[TASK INSTRUCTIONS]
Reproduce each of the following records line for line, with no changes.

[INPUT ROWS]

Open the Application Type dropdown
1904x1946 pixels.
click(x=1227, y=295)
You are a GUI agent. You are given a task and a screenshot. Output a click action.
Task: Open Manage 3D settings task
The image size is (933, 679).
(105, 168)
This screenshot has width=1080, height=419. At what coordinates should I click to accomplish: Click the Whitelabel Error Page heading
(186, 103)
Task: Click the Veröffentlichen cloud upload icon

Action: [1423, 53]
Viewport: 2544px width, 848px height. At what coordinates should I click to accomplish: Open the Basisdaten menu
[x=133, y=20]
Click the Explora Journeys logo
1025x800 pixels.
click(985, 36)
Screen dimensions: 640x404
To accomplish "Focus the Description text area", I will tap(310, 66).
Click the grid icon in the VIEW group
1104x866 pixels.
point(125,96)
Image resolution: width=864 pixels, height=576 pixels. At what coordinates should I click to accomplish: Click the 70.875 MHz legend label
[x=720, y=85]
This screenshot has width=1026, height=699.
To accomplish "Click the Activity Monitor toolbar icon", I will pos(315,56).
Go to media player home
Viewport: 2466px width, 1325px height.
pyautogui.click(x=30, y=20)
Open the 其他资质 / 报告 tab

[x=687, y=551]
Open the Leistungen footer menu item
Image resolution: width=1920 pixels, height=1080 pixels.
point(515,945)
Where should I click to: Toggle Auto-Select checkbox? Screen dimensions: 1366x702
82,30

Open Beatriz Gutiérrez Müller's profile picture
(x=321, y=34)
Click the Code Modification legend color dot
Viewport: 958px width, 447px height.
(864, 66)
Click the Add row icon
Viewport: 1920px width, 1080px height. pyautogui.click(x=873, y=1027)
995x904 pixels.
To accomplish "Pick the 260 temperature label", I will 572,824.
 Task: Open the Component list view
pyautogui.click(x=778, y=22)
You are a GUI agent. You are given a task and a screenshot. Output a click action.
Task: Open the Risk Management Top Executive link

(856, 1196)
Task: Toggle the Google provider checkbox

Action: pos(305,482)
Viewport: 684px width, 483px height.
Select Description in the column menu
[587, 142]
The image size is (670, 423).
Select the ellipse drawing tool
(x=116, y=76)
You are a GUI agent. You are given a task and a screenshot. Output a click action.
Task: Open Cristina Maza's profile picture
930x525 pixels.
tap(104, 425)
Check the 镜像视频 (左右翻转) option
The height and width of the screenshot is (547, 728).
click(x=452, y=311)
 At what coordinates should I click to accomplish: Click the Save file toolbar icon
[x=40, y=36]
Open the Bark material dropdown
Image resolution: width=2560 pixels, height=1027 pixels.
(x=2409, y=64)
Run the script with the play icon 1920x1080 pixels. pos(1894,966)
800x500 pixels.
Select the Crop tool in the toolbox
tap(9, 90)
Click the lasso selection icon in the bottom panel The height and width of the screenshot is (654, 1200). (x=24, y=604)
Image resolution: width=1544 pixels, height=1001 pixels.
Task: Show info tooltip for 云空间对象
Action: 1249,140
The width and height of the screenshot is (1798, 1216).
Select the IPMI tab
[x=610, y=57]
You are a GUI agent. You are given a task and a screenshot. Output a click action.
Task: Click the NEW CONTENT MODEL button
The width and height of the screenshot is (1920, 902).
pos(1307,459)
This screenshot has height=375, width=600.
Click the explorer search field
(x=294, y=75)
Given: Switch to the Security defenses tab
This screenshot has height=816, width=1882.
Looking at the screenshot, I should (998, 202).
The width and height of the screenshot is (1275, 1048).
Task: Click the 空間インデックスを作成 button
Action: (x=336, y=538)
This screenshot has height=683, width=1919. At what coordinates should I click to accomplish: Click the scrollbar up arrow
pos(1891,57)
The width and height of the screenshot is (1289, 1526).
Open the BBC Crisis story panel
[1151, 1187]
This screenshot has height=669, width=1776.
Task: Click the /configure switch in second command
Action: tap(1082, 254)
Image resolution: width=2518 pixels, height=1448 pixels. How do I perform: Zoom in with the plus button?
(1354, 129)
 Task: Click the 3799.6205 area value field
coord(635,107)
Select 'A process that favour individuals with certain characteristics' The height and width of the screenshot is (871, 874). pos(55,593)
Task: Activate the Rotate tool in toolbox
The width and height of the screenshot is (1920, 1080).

[ANSWER FOR THIS EXERCISE]
Open the Application Type dropdown
1904x1946 pixels.
click(x=1227, y=295)
You are a GUI agent. You are given a task and a screenshot. Output a click action.
Task: Open Manage 3D settings task
The image size is (933, 679).
(105, 168)
This screenshot has width=1080, height=419. At what coordinates should I click to accomplish: Click the Whitelabel Error Page heading
(186, 103)
Task: Click the Veröffentlichen cloud upload icon

Action: [1423, 53]
Viewport: 2544px width, 848px height. At what coordinates should I click to accomplish: Open the Basisdaten menu
[x=133, y=20]
Click the Explora Journeys logo
1025x800 pixels.
click(985, 36)
Screen dimensions: 640x404
To accomplish "Focus the Description text area", I will tap(310, 66).
Click the grid icon in the VIEW group
1104x866 pixels.
point(125,96)
Image resolution: width=864 pixels, height=576 pixels. At what coordinates should I click to accomplish: Click the 70.875 MHz legend label
[x=720, y=85]
This screenshot has width=1026, height=699.
To accomplish "Click the Activity Monitor toolbar icon", I will pos(315,56).
Go to media player home
Viewport: 2466px width, 1325px height.
pyautogui.click(x=30, y=20)
Open the 其他资质 / 报告 tab

[x=687, y=551]
Open the Leistungen footer menu item
Image resolution: width=1920 pixels, height=1080 pixels.
point(515,945)
Where should I click to: Toggle Auto-Select checkbox? Screen dimensions: 1366x702
82,30

Open Beatriz Gutiérrez Müller's profile picture
(x=321, y=34)
Click the Code Modification legend color dot
Viewport: 958px width, 447px height.
(864, 66)
Click the Add row icon
Viewport: 1920px width, 1080px height. pyautogui.click(x=873, y=1027)
995x904 pixels.
To accomplish "Pick the 260 temperature label", I will 572,824.
 Task: Open the Component list view
pyautogui.click(x=778, y=22)
You are a GUI agent. You are given a task and a screenshot. Output a click action.
Task: Open the Risk Management Top Executive link

(856, 1196)
Task: Toggle the Google provider checkbox

Action: pos(305,482)
Viewport: 684px width, 483px height.
Select Description in the column menu
[587, 142]
The image size is (670, 423).
Select the ellipse drawing tool
(x=116, y=76)
You are a GUI agent. You are given a task and a screenshot. Output a click action.
Task: Open Cristina Maza's profile picture
930x525 pixels.
tap(104, 425)
Check the 镜像视频 (左右翻转) option
The height and width of the screenshot is (547, 728).
click(x=452, y=311)
 At what coordinates should I click to accomplish: Click the Save file toolbar icon
[x=40, y=36]
Open the Bark material dropdown
Image resolution: width=2560 pixels, height=1027 pixels.
(x=2409, y=64)
Run the script with the play icon 1920x1080 pixels. pos(1894,966)
800x500 pixels.
Select the Crop tool in the toolbox
tap(9, 90)
Click the lasso selection icon in the bottom panel The height and width of the screenshot is (654, 1200). (x=24, y=604)
Image resolution: width=1544 pixels, height=1001 pixels.
Task: Show info tooltip for 云空间对象
Action: 1249,140
The width and height of the screenshot is (1798, 1216).
Select the IPMI tab
[x=610, y=57]
You are a GUI agent. You are given a task and a screenshot. Output a click action.
Task: Click the NEW CONTENT MODEL button
The width and height of the screenshot is (1920, 902).
pos(1307,459)
This screenshot has height=375, width=600.
Click the explorer search field
(x=294, y=75)
Given: Switch to the Security defenses tab
This screenshot has height=816, width=1882.
Looking at the screenshot, I should (998, 202).
The width and height of the screenshot is (1275, 1048).
Task: Click the 空間インデックスを作成 button
Action: (x=336, y=538)
This screenshot has height=683, width=1919. At what coordinates should I click to accomplish: Click the scrollbar up arrow
pos(1891,57)
The width and height of the screenshot is (1289, 1526).
Open the BBC Crisis story panel
[1151, 1187]
This screenshot has height=669, width=1776.
Task: Click the /configure switch in second command
Action: tap(1082, 254)
Image resolution: width=2518 pixels, height=1448 pixels. How do I perform: Zoom in with the plus button?
(1354, 129)
 Task: Click the 3799.6205 area value field
coord(635,107)
Select 'A process that favour individuals with certain characteristics' The height and width of the screenshot is (871, 874). pos(55,593)
Task: Activate the Rotate tool in toolbox
The width and height of the screenshot is (1920, 1080).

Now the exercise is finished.